I first became interested in the genomics of rare diseases as an undergraduate medical student at the University of Oxford. I completed my BA dissertation on the genetics of chorea acanthocytosis, a rare neurological and haematological condition, under the supervision of Prof Tony Monaco at the Wellcome Trust Centre for Human Genetics in Oxford.

After completing my medical degree, I stayed in the Oxford region for Foundation medical training. I subsequently moved to Bristol before later starting academic haematology training as a NIHR Academic Clinical Fellow. I was drawn to haematology as a specialty because of its combination of laboratory and clinical medicine, its strong research base and my experiences of training with inspirational haematologists in Oxford and Bristol.

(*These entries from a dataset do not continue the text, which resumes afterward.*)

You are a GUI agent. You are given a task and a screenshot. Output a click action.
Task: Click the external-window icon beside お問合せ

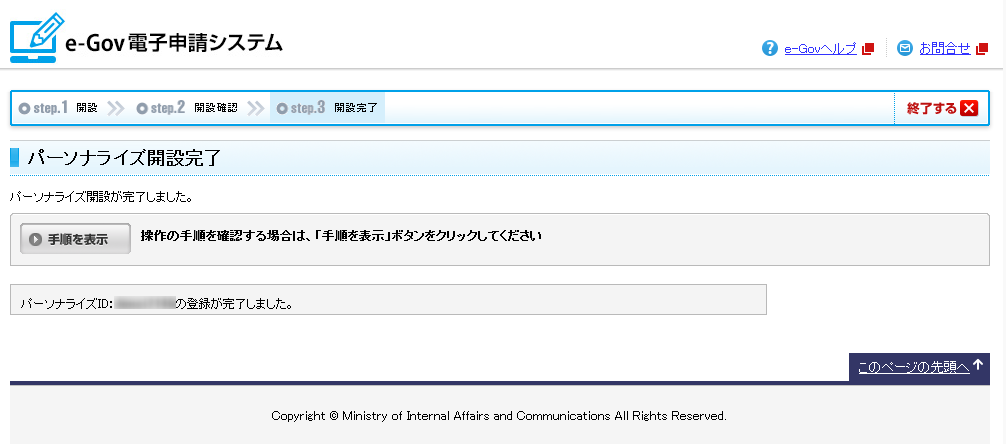pyautogui.click(x=981, y=48)
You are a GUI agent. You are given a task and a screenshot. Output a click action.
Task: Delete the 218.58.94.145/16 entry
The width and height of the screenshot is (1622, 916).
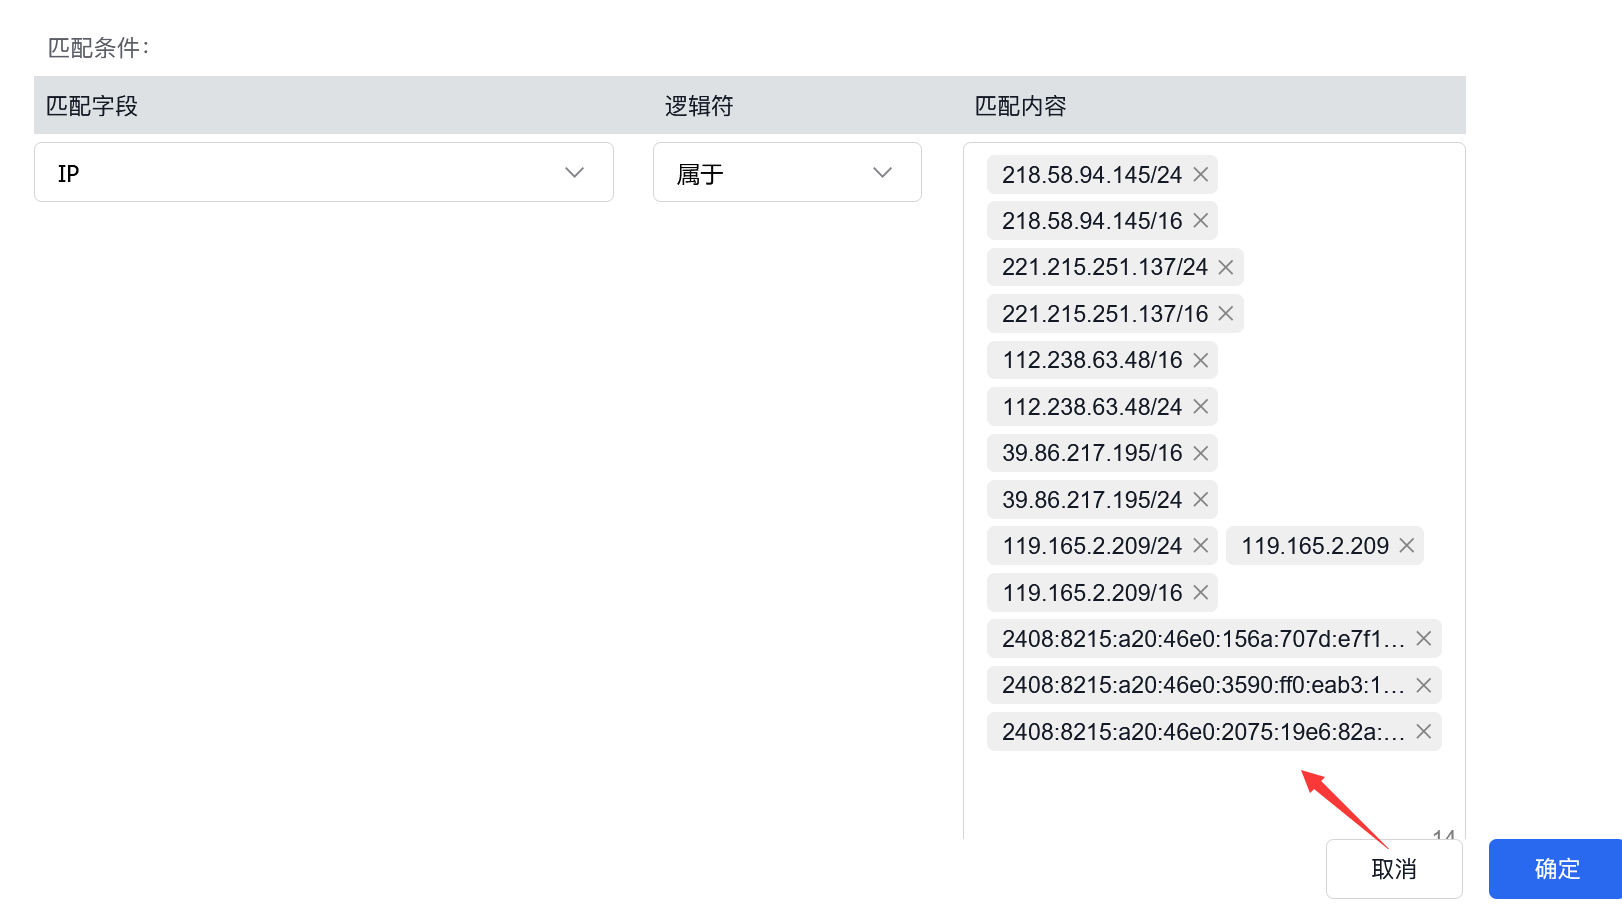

I took time out of training to complete a PhD investigating the genomics of rare haematological disorders under the supervision of Prof Andrew Mumford and Prof Paolo Madeddu (University of Bristol) and Prof Willem Ouwehand (University of Cambridge). I subsequently returned to clinical training as a NIHR Clinical Lecturer in haematology, and I continue to develop my research interests in the genomics of benign haematological conditions. I am a member of the NIHR BioResource and ThromboGenomics consortia, the Genomics England benign haematology GeCIP and the US ClinGen Platelet Disorder expert group. I have also spent 6 months visiting Prof Walter Kahr's group at the University of Toronto, using inherited disorders of platelet number and function to provide insights into platelet biology.